Infertility can occur in both men and women. It can be caused by either the male or female reproductive system. Infertility can be a devastating problem for couples, and medical treatment may never resolve the problem. There are a number of causes of infertility in both men and women.
The most common infertility problem in men is a low sperm count. It is very rare for absolutely no sperm to be present, but this problem does affect some men. One common cause of low sperm count is injury to the testicular area. Exposure to radiation or toxic chemicals can also cause a low sperm count. Men may also suffer from problems with the pituitary gland, which may be unable to produce the hormones that enable the testicles to produce testosterone.

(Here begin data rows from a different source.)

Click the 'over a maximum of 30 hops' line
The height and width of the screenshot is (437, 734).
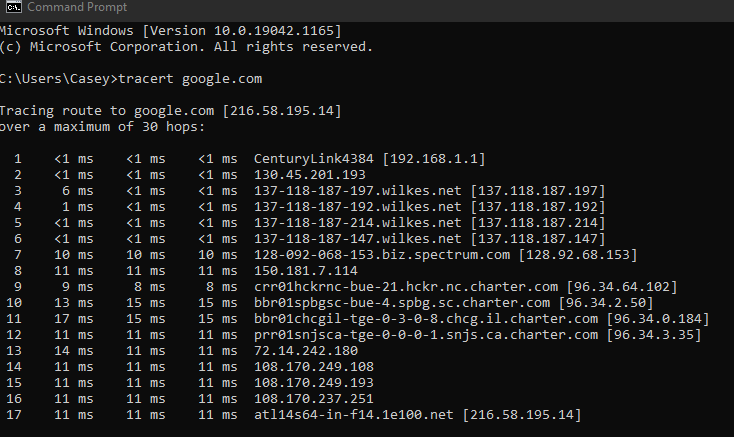point(103,127)
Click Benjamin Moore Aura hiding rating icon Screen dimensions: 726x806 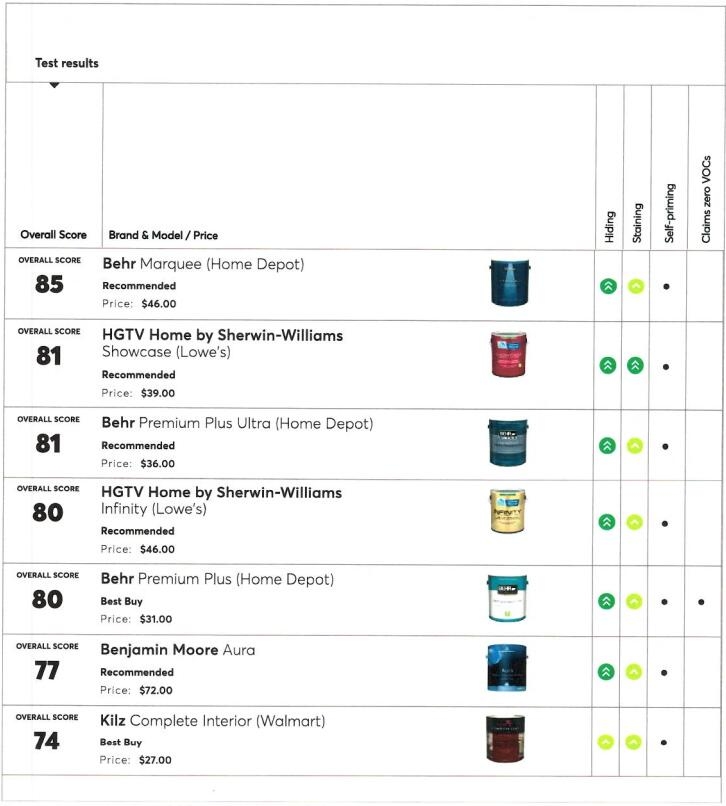[x=606, y=672]
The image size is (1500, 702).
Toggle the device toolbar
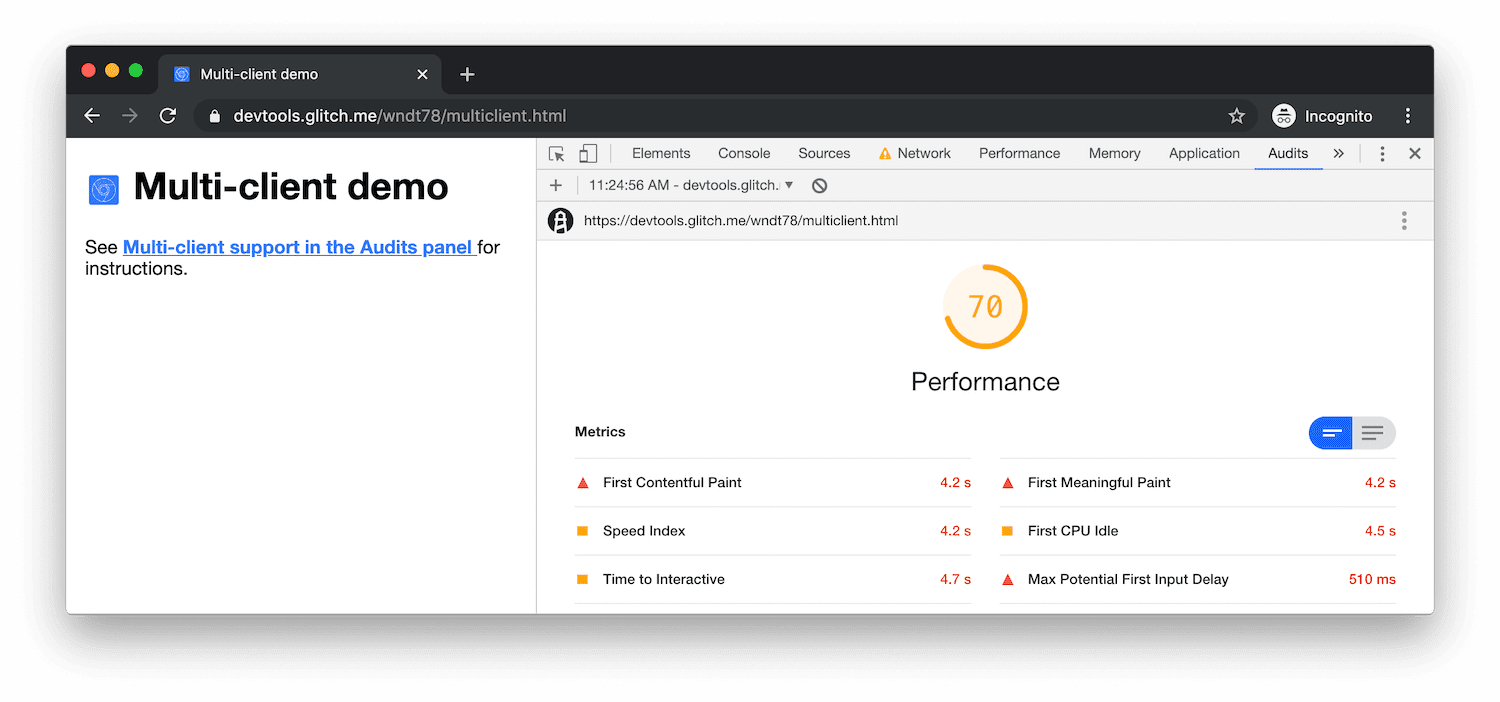(588, 153)
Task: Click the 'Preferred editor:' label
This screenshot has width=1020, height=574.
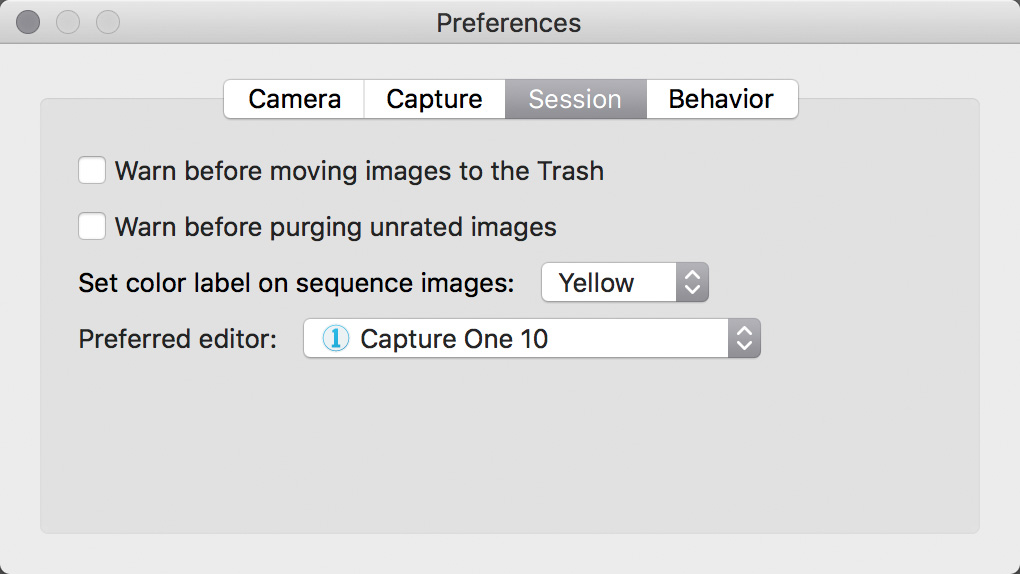Action: pos(178,339)
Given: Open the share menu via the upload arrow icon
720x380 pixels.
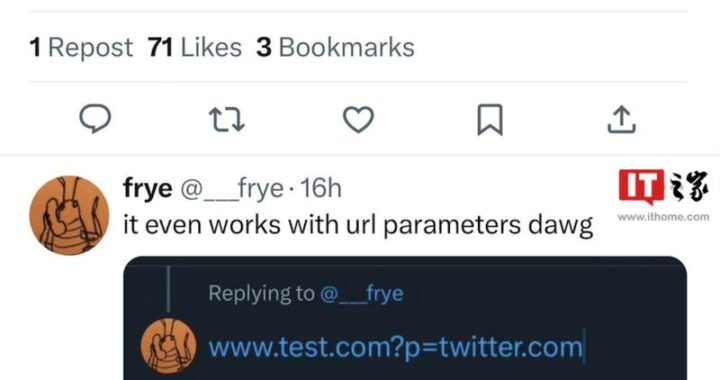Looking at the screenshot, I should tap(622, 119).
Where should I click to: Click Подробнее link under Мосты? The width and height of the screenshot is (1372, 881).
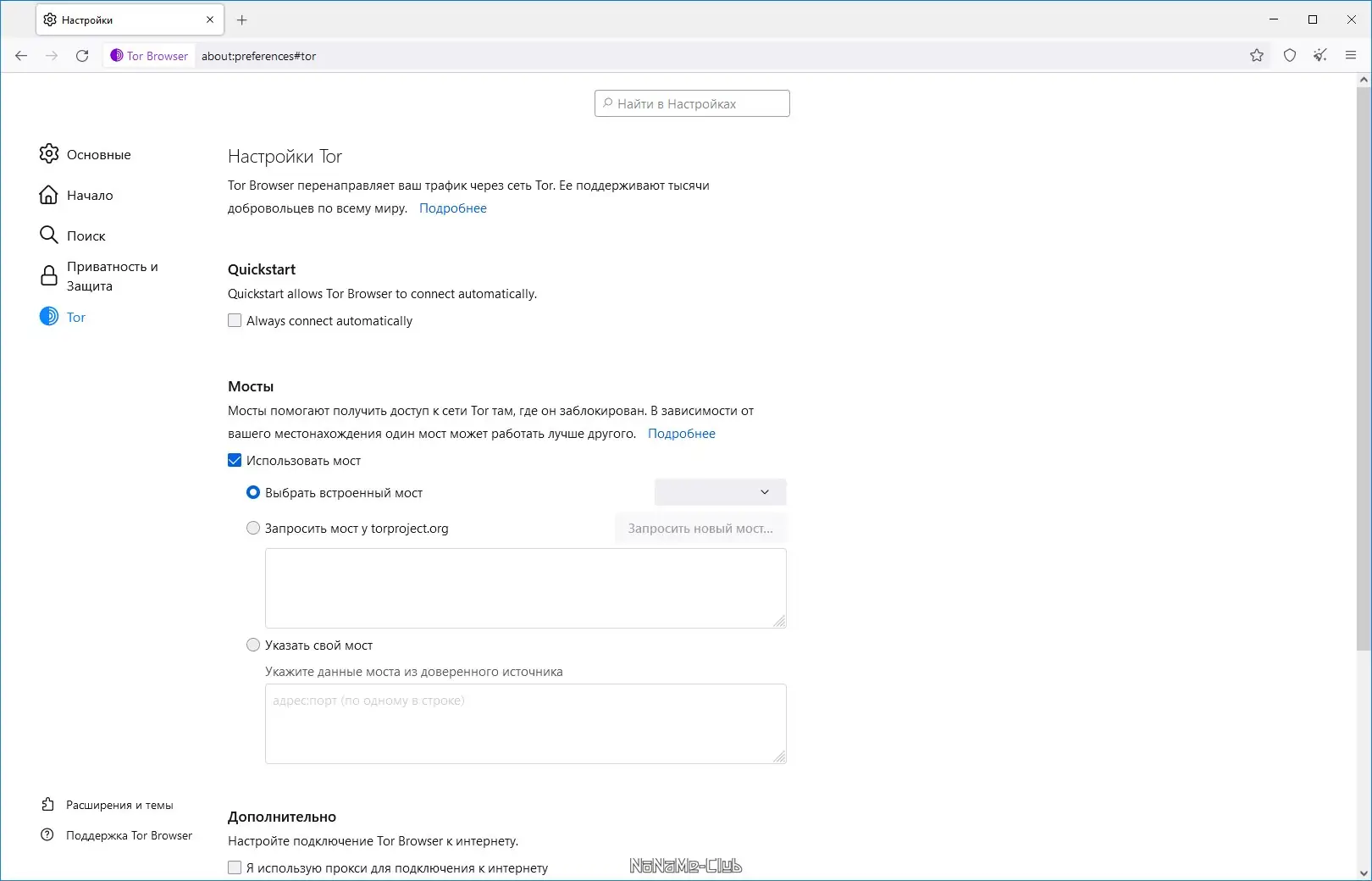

Other known causes of low sperm count are drug related. Smoking is known to cause a low sperm count. Prescription medications and heavy intake of alcohol or other drugs are often major factors in a low sperm count. Men may also experience a condition known as retrograde ejaculation, in which the sperm is released into the bladder instead of through the penis.
In women, the most common cause of infertility is problems with the Fallopian tubes. There may be a blockage in the Fallopian tubes, or they may be infected due to sexually transmitted diseases. Endometriosis, a growth of tissue that becomes attached to the ovaries or Fallopian tubes, is also a common cause of infertility in women.
Previous pelvic surgery may have left scars on the Fallopian tubes that may be a contributing factor to infertility in women. Problems with ovulation are the cause of infertility in 40% of women. These may be due to some form of hormonal imbalance. Abnormal structure of the ovaries can also present a problem. There may also be other abnormalities in the structure of the reproductive organs that can lead to problems with the ovaries.
Between 1948 and 1971, a medication called Diethylstilbestrol (DES) was prescribed to prevent miscarriage or premature births. Diethylstilbestrol is no longer prescribed, as medical problems became apparent in the children of the women to whom it was prescribed. Among the medical problems found in the daughters of the women who took DES is cancer in the cervix or vagina. Structural problems in the reproductive organs that can lead to infertility are also present in the daughters of women who took DES.
Fertility also decreases with age. A woman is at her fertile peak in her twenties, and fertility significantly decreases by her thirties. Also, in her mid-thirties, a woman’s eggs are not as healthy as they were in her twenties. Chances of conceiving for both men and women begin to deteriorate as the aging process takes its toll. Maintaining a healthy lifestyle may prolong fertility rates, but deterioration is inevitable and a natural part of the aging process.